Pourquoi ces montants ? Biologie des poissons et périodes de fermeture

Les peines élevées ne sont pas arbitraires. Quand la température descend sous 8 °C, le métabolisme du brochet ralentit ; en période de reproduction, les poissons se regroupent sur les frayères. Condition : concentration d’adultes reproducteurs → Comportement vulnérable → Action interdite et sanction dissuasive. D’où les fenêtres d’ouverture par espèce et par bassin. Détruire une frayère, c’est amputer la cohorte de l’année suivante : l’amende jusqu’à 20 000 € reflète ce préjudice écologique.

Définition pédagogique : la thermocline est la couche de rupture de température qui guide l’activité du poisson en été ; la perturber par des engins illicites n’est pas seulement inefficace, c’est dangereux pour l’équilibre trophique. La loi d’août 2016 a clarifié la remise à l’eau immédiate : relâcher sans délai et avec soin un poisson pris n’est pas pénalisé. Avez-vous vérifié la clarté de l’eau avant de choisir la couleur de votre leurre ? Si la visibilité baisse, ralentissez et changez d’animation, pas la loi.

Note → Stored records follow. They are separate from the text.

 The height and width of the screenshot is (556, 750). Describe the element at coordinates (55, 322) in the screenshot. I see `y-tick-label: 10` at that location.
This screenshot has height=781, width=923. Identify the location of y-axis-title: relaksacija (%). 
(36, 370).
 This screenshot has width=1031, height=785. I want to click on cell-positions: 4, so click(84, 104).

Comment éviter l’amende et rester en règle dès aujourd’hui ?

L’approche gagnante combine administratif, lecture du milieu et technique. Avant même de monter la canne, vérifiez la validité de votre carte et téléchargez une copie. Repérez les zones de réserve, mesurez un étalon de 25, 30 et 60 cm sur la règle du bateau, et paramétrez une alerte “périodes d’ouverture” sur votre téléphone. Condition : réglementation claire → Comportement serein → Action propre et efficace.

  1. Acheter la carte adéquate (journalière, hebdo, interdépartementale) et la CPMA.
  2. Consulter l’arrêté préfectoral du département pêché, y compris les heures légales.
  3. Contrôler la maille avec une réglette et un mètre souple, et relâcher délicatement sous-taille.
  4. Transporter le matériel réglementaire : bourriche adaptée, hameçons simples, pince longue, tapis de réception.
  5. Garder propre : pas de déchets au sol ; un sac dédié évite l’amende et protège le site.

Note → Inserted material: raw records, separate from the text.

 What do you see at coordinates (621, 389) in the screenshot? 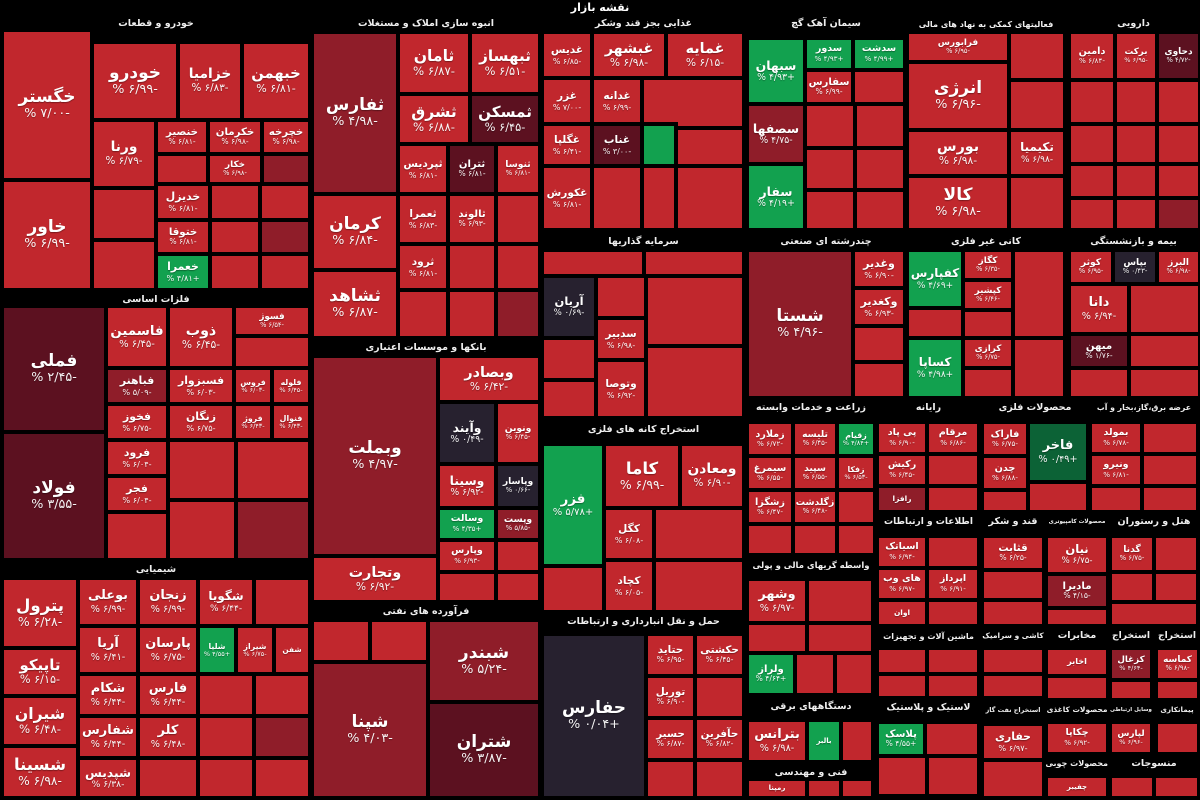
I see `stock-tile: وتوصا -۶/۹۲ %` at bounding box center [621, 389].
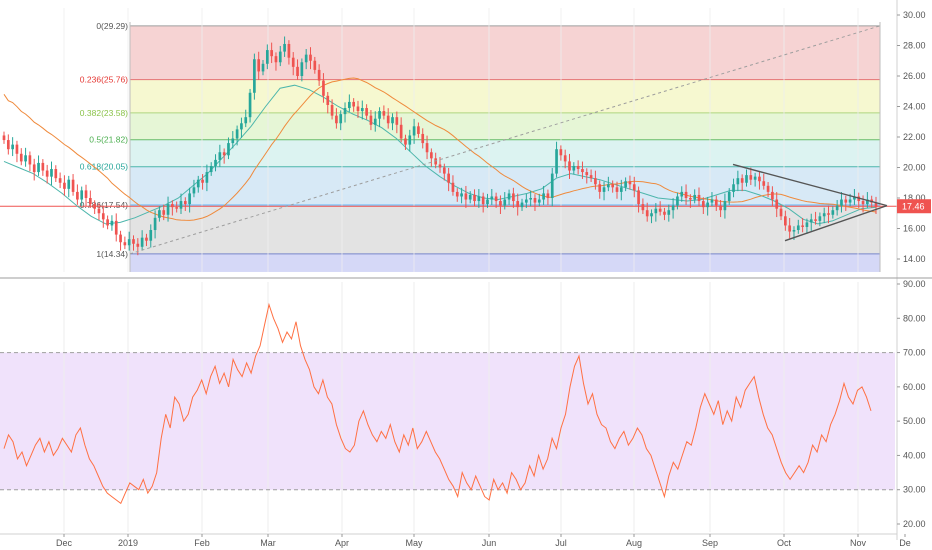  I want to click on time-axis-label: Oct, so click(784, 543).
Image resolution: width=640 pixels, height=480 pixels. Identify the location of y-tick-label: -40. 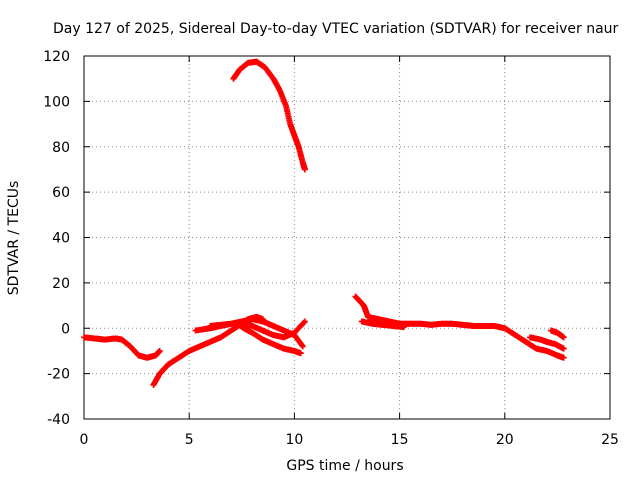
(58, 420).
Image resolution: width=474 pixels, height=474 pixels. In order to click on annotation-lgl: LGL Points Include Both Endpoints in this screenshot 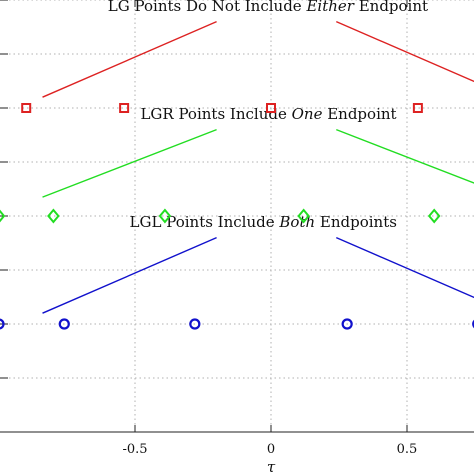, I will do `click(264, 222)`.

Qui peut contrôler sur place ?

Les garde-pêche assermentés, gendarmerie, police de l’environnement et services maritimes ont compétence. Ils vérifient identité, carte, nombre de prises, mailles, engins, et peuvent saisir le matériel. Opposer un refus ou gêner la recherche d’infraction est passible de 450 €. Conseil pratique : rangez vos documents ensemble et annoncez calmement où se trouvent les vifs, la glacière et la jauge de mesure.

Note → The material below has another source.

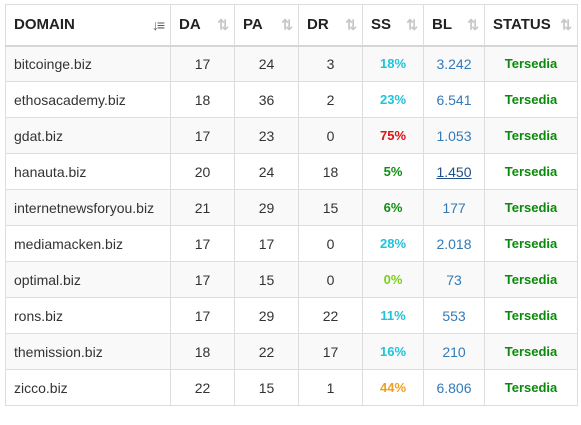 The image size is (581, 425). What do you see at coordinates (454, 352) in the screenshot?
I see `bl-cell: 210` at bounding box center [454, 352].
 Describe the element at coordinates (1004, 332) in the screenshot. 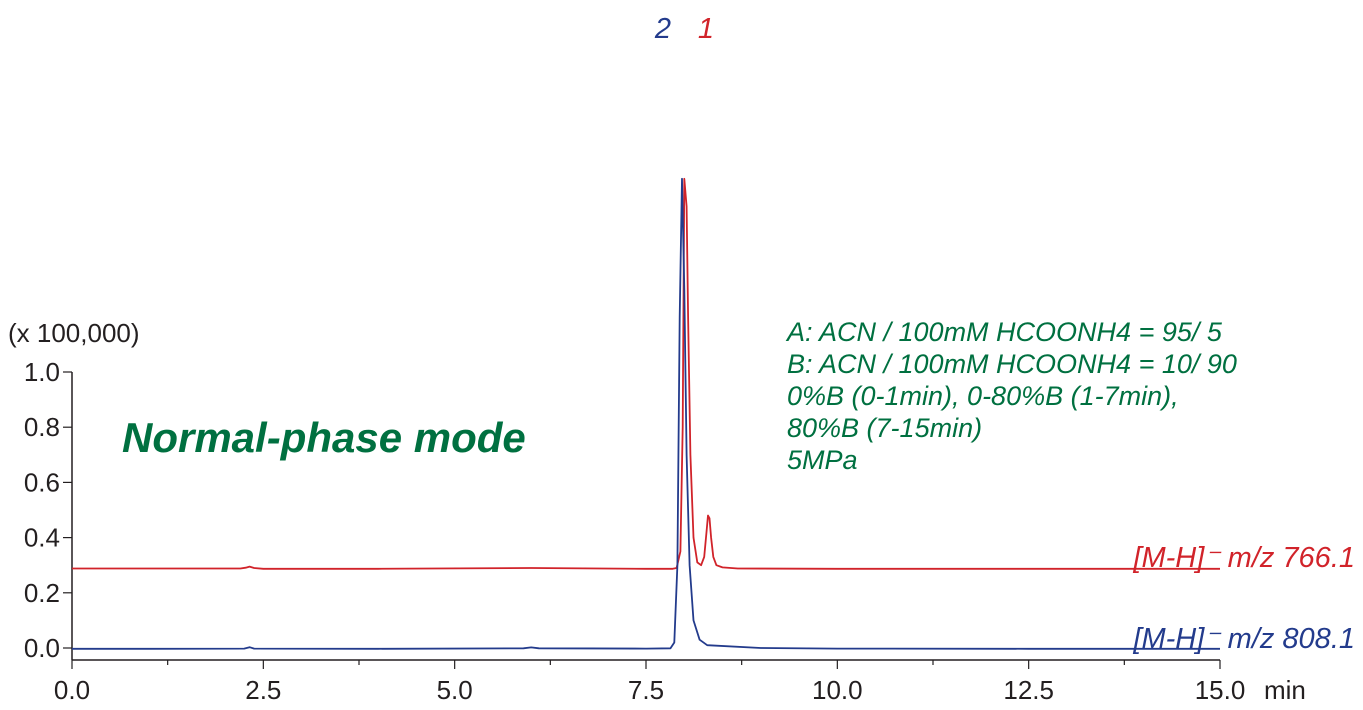

I see `condition-line-a: A: ACN / 100mM HCOONH4 = 95/ 5` at that location.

Dernier repère : en 2026, nombre de fédérations dématérialisent la preuve d’adhésion ; une connexion n’est pas toujours nécessaire si une copie est stockée. Anticiper quelques minutes évite des heures perdues… et des euros envolés.

Qui peut me verbaliser pour pêche sans permis ?

Les garde-pêche assermentés, les forces de l’ordre et, en mer, les affaires maritimes. Ils peuvent contrôler vos documents, mesurer vos prises et saisir du matériel en cas d’infraction.

Quels sont les montants typiques en eau douce ?

38 € pour la non-présentation immédiate de la carte ; jusqu’à 450 € pour absence de carte/CPMA/AAPPMA, pour procédés prohibés ou prise sous-taille ; jusqu’à 1 500 € pour une pêche de nuit non autorisée.

Une AAPPMA peut-elle réclamer autre chose qu’une amende ?

Oui. Au-delà de la peine pénale, l’association peut demander des dommages et intérêts au civil pour réparer le préjudice écologique ou associatif.

Que risque-t-on pour des atteintes au milieu ?

Jusqu’à 9 000 € pour l’introduction d’espèces invasives, 20 000 € pour la destruction de frayères, et 2 ans de prison plus 4 500 € pour l’usage d’explosifs, d’électricité ou de substances toxiques.